■ AIM OF THE EXERCISE ■
The expected reply is all of the data, returned exactly.

(Saved data entries)
..............................

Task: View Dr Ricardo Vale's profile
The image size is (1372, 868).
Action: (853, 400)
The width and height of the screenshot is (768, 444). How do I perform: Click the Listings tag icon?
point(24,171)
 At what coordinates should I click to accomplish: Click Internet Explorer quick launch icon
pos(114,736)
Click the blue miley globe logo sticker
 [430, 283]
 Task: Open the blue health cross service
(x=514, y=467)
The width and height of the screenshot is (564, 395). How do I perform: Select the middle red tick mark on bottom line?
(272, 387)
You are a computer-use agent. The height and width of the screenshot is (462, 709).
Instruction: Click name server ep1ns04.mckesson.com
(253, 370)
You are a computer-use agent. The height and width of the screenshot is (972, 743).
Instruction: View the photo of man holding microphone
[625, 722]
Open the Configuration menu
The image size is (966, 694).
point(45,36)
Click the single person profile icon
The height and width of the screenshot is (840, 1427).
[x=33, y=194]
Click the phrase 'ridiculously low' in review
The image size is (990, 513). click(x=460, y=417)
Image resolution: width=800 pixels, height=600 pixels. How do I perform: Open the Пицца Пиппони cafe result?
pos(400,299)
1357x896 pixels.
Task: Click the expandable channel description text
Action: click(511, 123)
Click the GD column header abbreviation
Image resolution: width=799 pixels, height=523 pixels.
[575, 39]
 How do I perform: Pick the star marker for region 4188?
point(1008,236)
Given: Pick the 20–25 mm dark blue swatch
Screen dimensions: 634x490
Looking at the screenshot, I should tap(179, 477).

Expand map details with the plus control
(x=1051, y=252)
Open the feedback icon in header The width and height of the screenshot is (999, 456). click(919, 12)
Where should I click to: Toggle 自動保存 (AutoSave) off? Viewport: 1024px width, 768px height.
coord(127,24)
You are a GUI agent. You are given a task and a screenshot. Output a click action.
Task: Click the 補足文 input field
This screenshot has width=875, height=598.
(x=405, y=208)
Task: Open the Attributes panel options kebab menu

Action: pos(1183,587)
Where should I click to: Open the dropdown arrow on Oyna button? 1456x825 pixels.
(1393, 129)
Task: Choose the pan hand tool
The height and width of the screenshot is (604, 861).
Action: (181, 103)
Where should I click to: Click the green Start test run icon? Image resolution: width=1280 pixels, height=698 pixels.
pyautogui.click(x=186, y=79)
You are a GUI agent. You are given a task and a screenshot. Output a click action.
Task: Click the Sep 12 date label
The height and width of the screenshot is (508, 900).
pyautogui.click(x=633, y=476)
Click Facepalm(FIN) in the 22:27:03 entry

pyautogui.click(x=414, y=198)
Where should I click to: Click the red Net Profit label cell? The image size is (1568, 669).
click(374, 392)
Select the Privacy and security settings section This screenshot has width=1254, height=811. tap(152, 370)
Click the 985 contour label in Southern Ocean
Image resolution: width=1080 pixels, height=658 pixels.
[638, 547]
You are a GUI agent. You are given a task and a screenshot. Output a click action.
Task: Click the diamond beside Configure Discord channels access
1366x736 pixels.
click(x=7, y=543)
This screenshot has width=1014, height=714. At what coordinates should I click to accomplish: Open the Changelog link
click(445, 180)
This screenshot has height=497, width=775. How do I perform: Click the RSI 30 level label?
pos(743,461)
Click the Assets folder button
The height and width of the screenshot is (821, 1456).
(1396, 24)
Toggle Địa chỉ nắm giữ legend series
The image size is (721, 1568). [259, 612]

..............................

■ EXERCISE RESULT ■
Task: View Dr Ricardo Vale's profile
The image size is (1372, 868).
Action: (853, 400)
The width and height of the screenshot is (768, 444). How do I perform: Click the Listings tag icon?
point(24,171)
 At what coordinates should I click to accomplish: Click Internet Explorer quick launch icon
pos(114,736)
Click the blue miley globe logo sticker
 [430, 283]
 Task: Open the blue health cross service
(x=514, y=467)
The width and height of the screenshot is (564, 395). How do I perform: Select the middle red tick mark on bottom line?
(272, 387)
You are a computer-use agent. The height and width of the screenshot is (462, 709).
Instruction: Click name server ep1ns04.mckesson.com
(253, 370)
You are a computer-use agent. The height and width of the screenshot is (972, 743).
Instruction: View the photo of man holding microphone
[625, 722]
Open the Configuration menu
The image size is (966, 694).
point(45,36)
Click the single person profile icon
The height and width of the screenshot is (840, 1427).
[x=33, y=194]
Click the phrase 'ridiculously low' in review
The image size is (990, 513). click(x=460, y=417)
Image resolution: width=800 pixels, height=600 pixels. How do I perform: Open the Пицца Пиппони cafe result?
pos(400,299)
1357x896 pixels.
Task: Click the expandable channel description text
Action: click(511, 123)
Click the GD column header abbreviation
Image resolution: width=799 pixels, height=523 pixels.
[575, 39]
 How do I perform: Pick the star marker for region 4188?
point(1008,236)
Given: Pick the 20–25 mm dark blue swatch
Screen dimensions: 634x490
Looking at the screenshot, I should tap(179, 477).

Expand map details with the plus control
(x=1051, y=252)
Open the feedback icon in header The width and height of the screenshot is (999, 456). click(919, 12)
Where should I click to: Toggle 自動保存 (AutoSave) off? Viewport: 1024px width, 768px height.
coord(127,24)
You are a GUI agent. You are given a task and a screenshot. Output a click action.
Task: Click the 補足文 input field
This screenshot has width=875, height=598.
(x=405, y=208)
Task: Open the Attributes panel options kebab menu

Action: pos(1183,587)
Where should I click to: Open the dropdown arrow on Oyna button? 1456x825 pixels.
(1393, 129)
Task: Choose the pan hand tool
The height and width of the screenshot is (604, 861).
Action: (181, 103)
Where should I click to: Click the green Start test run icon? Image resolution: width=1280 pixels, height=698 pixels.
pyautogui.click(x=186, y=79)
You are a GUI agent. You are given a task and a screenshot. Output a click action.
Task: Click the Sep 12 date label
The height and width of the screenshot is (508, 900).
pyautogui.click(x=633, y=476)
Click Facepalm(FIN) in the 22:27:03 entry

pyautogui.click(x=414, y=198)
Where should I click to: Click the red Net Profit label cell? The image size is (1568, 669).
click(374, 392)
Select the Privacy and security settings section This screenshot has width=1254, height=811. tap(152, 370)
Click the 985 contour label in Southern Ocean
Image resolution: width=1080 pixels, height=658 pixels.
[638, 547]
You are a GUI agent. You are given a task and a screenshot. Output a click action.
Task: Click the diamond beside Configure Discord channels access
1366x736 pixels.
click(x=7, y=543)
This screenshot has width=1014, height=714. At what coordinates should I click to accomplish: Open the Changelog link
click(445, 180)
This screenshot has height=497, width=775. How do I perform: Click the RSI 30 level label?
pos(743,461)
Click the Assets folder button
The height and width of the screenshot is (821, 1456).
(1396, 24)
Toggle Địa chỉ nắm giữ legend series
The image size is (721, 1568). [259, 612]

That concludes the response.